### DATA
┄┄┄┄┄┄┄┄┄┄

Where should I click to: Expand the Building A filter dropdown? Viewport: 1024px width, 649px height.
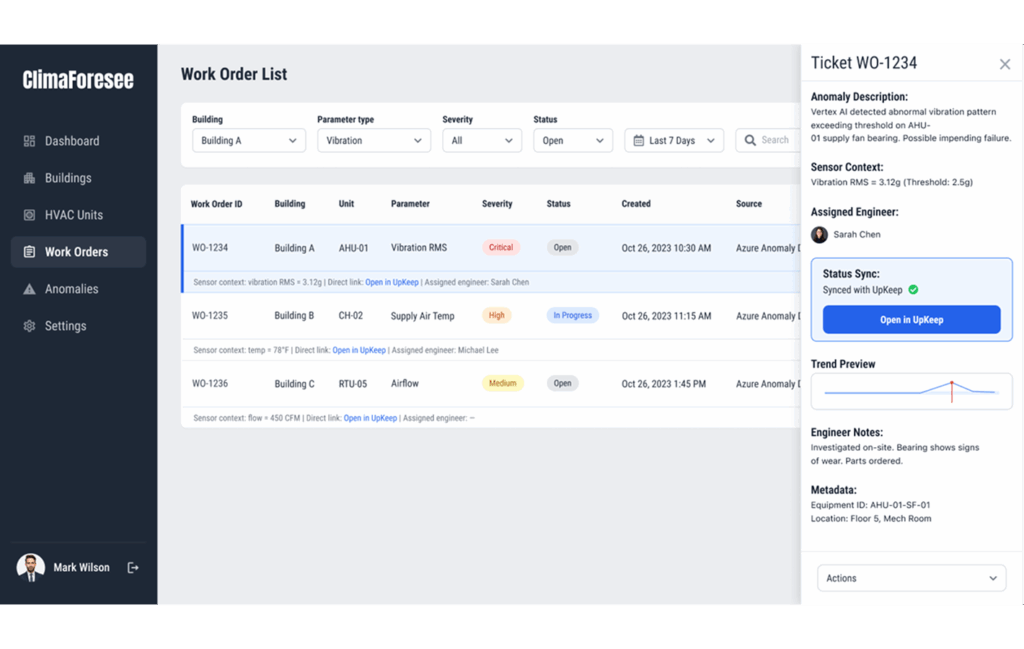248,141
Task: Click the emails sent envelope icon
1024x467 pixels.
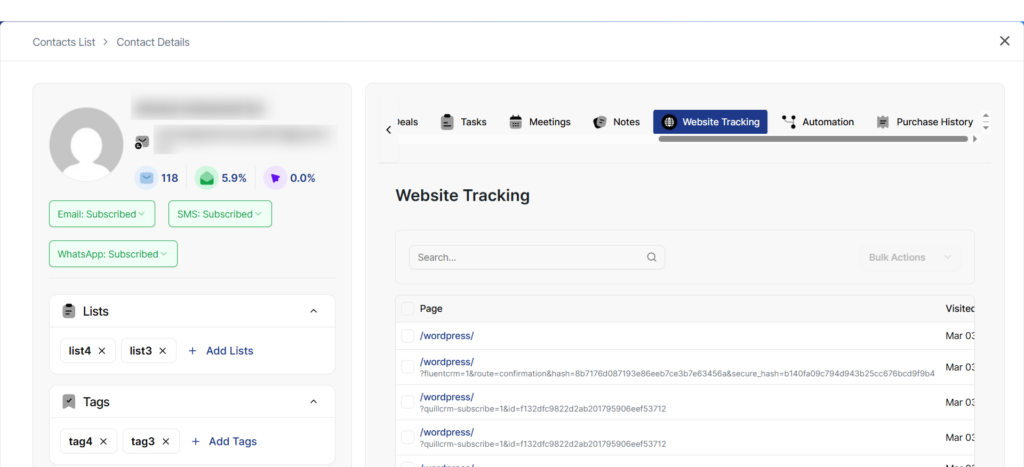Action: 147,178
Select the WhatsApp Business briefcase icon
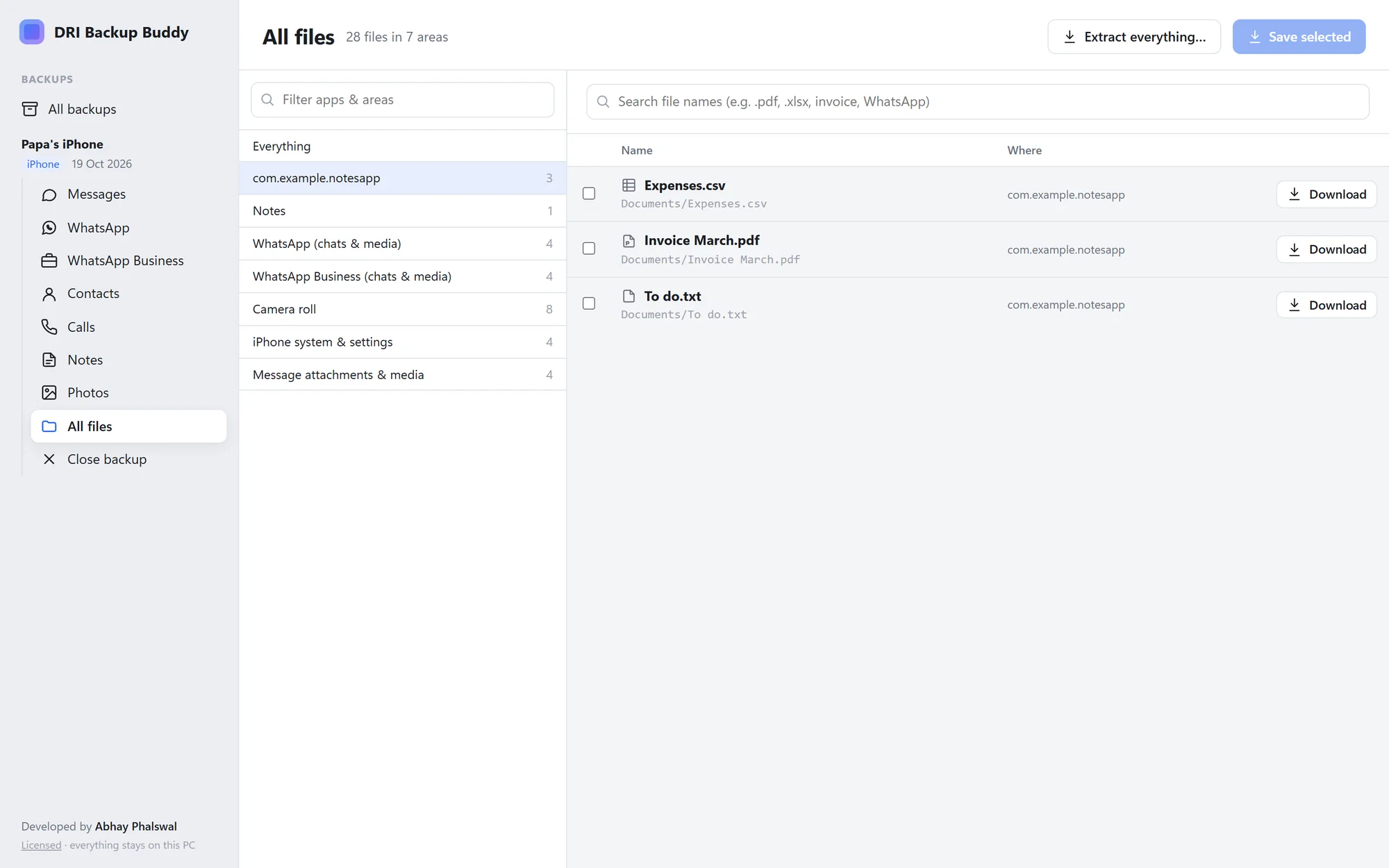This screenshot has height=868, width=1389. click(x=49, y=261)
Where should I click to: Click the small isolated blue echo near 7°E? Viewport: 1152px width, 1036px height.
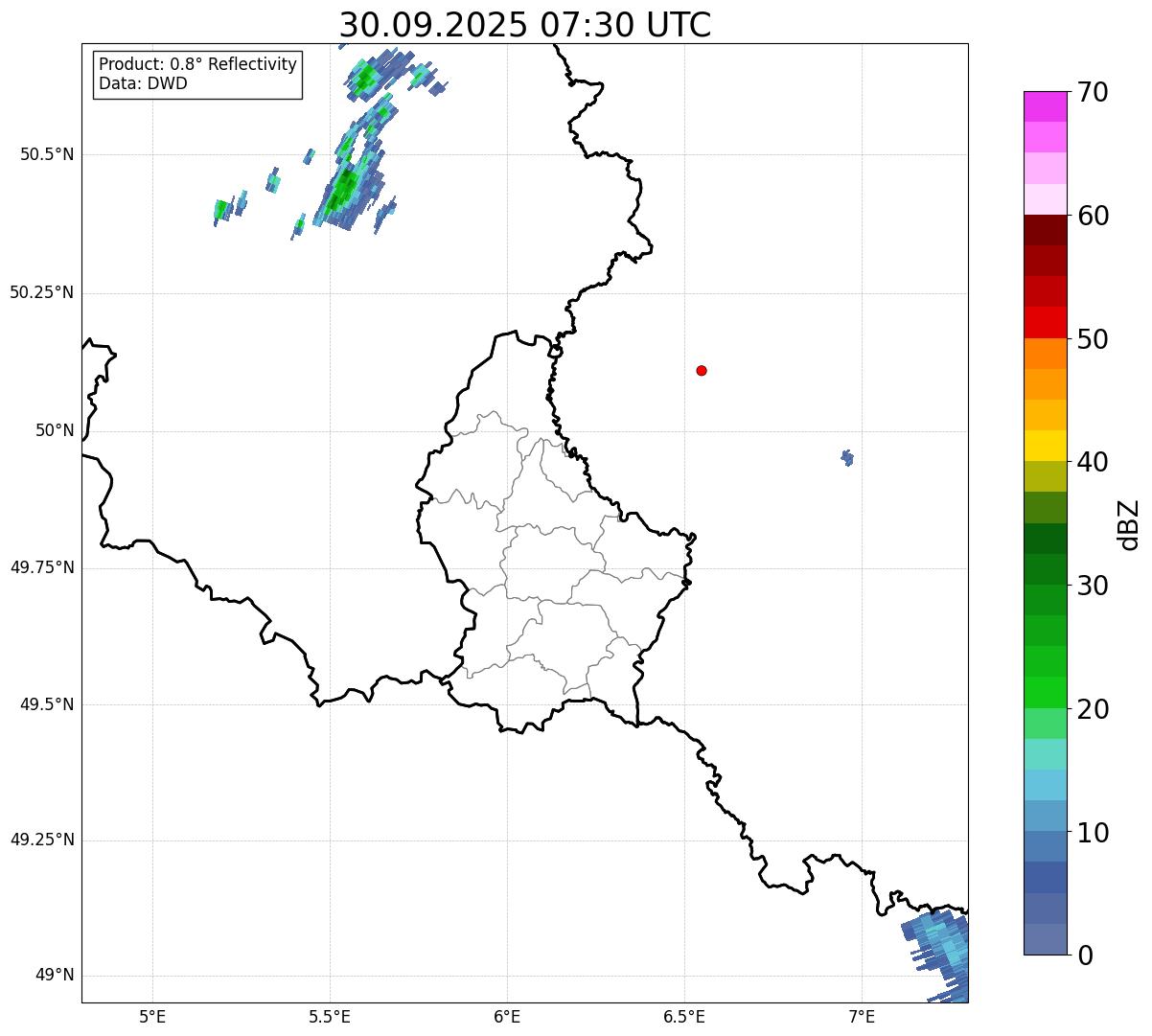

┄┄┄┄┄┄┄┄┄┄

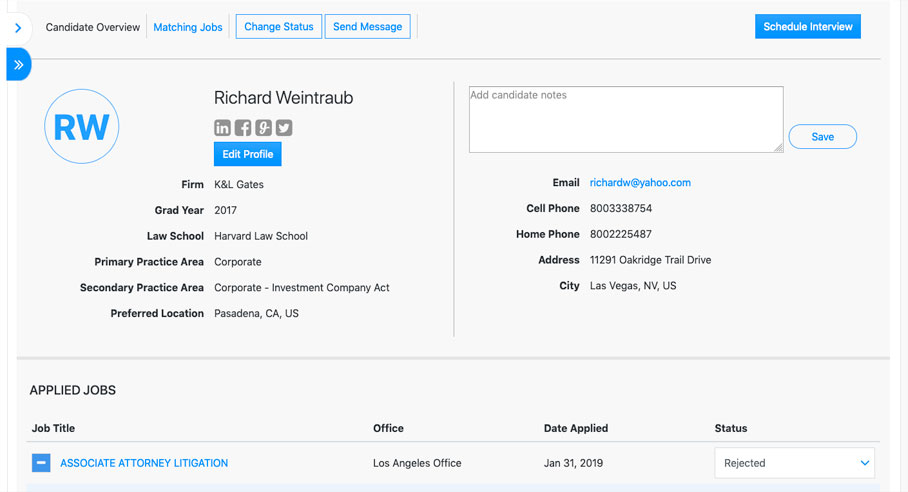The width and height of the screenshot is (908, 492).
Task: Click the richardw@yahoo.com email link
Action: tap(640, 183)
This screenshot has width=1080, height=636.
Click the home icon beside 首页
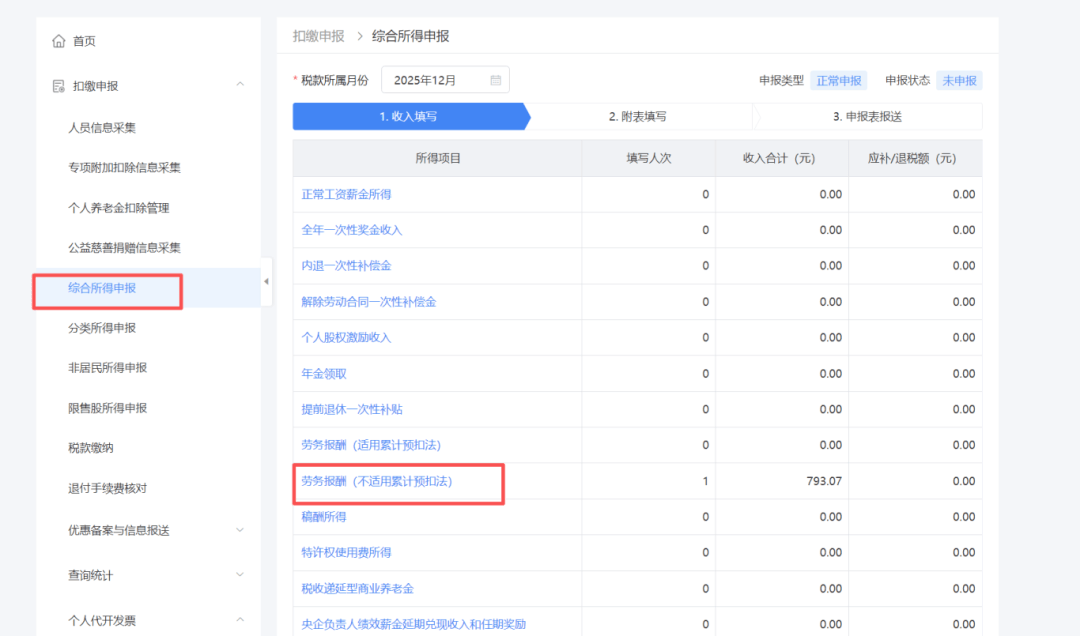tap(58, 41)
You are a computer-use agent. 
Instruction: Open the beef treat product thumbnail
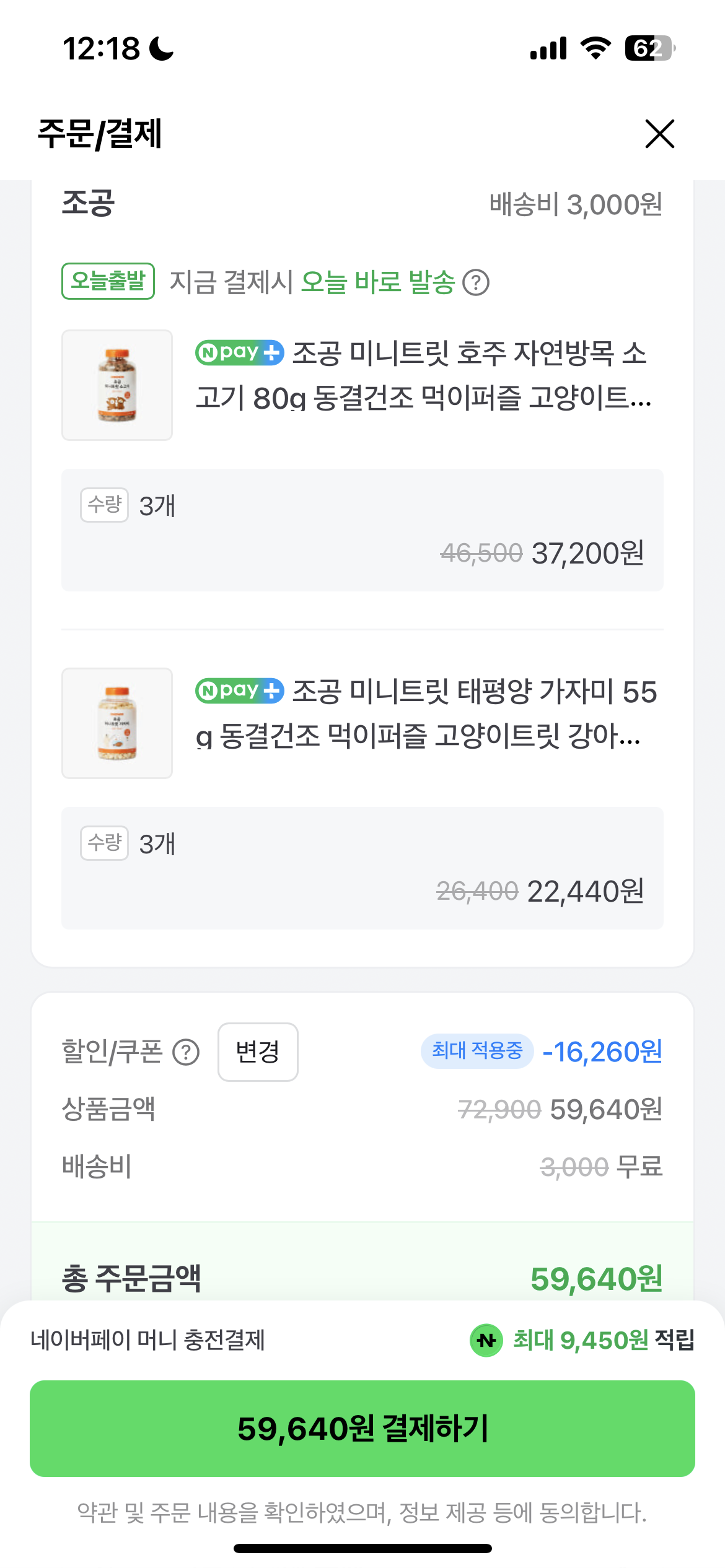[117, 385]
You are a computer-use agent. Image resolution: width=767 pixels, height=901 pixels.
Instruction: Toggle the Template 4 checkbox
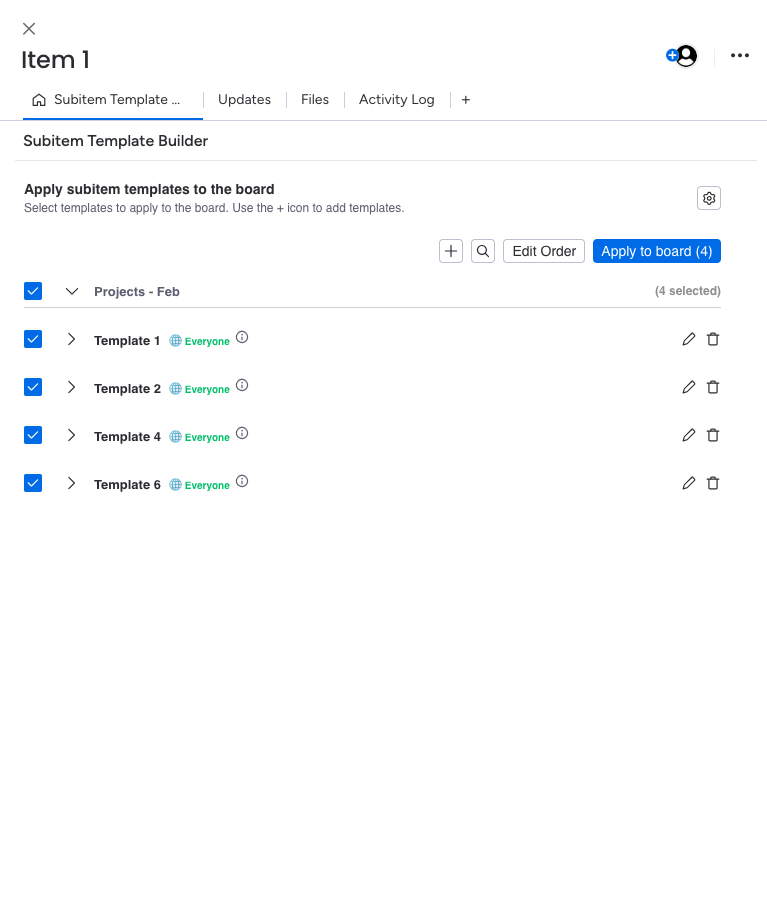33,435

┄┄┄┄┄┄┄┄┄┄

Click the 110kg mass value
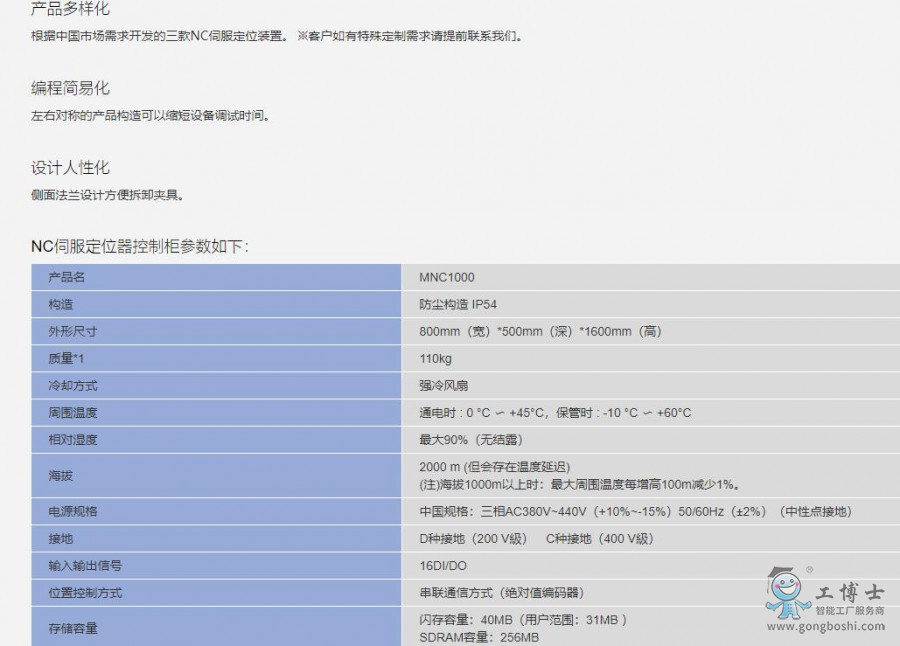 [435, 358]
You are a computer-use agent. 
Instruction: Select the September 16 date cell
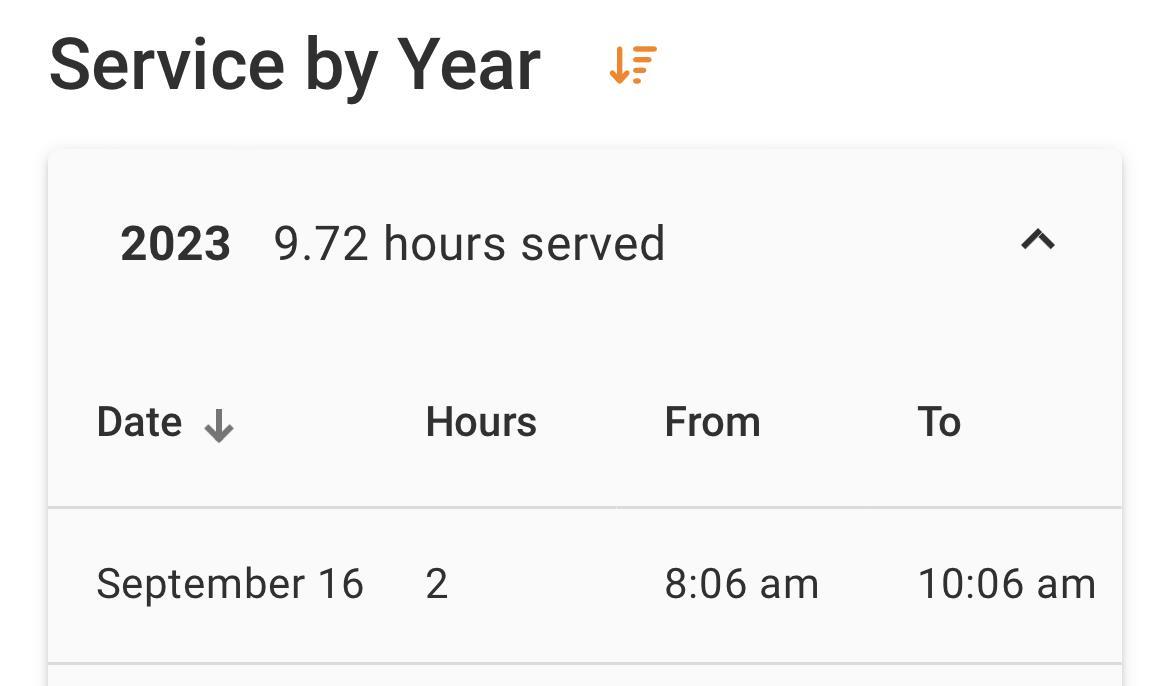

┄┄┄┄┄┄┄┄┄┄

### TASK TO CARRY OUT
Using the records above, print exactly the run of lines that starts with the line with "Where should I click to: Expand" and goes on through the line with "Where should I click to: Click", pictures excluded.

### ANSWER FOR THE TASK
Where should I click to: Expand the Building A filter dropdown? Viewport: 1024px width, 649px height.
248,141
Task: Click the emails sent envelope icon
1024x467 pixels.
Action: 147,178
Select the WhatsApp Business briefcase icon
This screenshot has height=868, width=1389. click(x=49, y=261)
Where should I click to: Click the small isolated blue echo near 7°E? Viewport: 1152px width, 1036px height.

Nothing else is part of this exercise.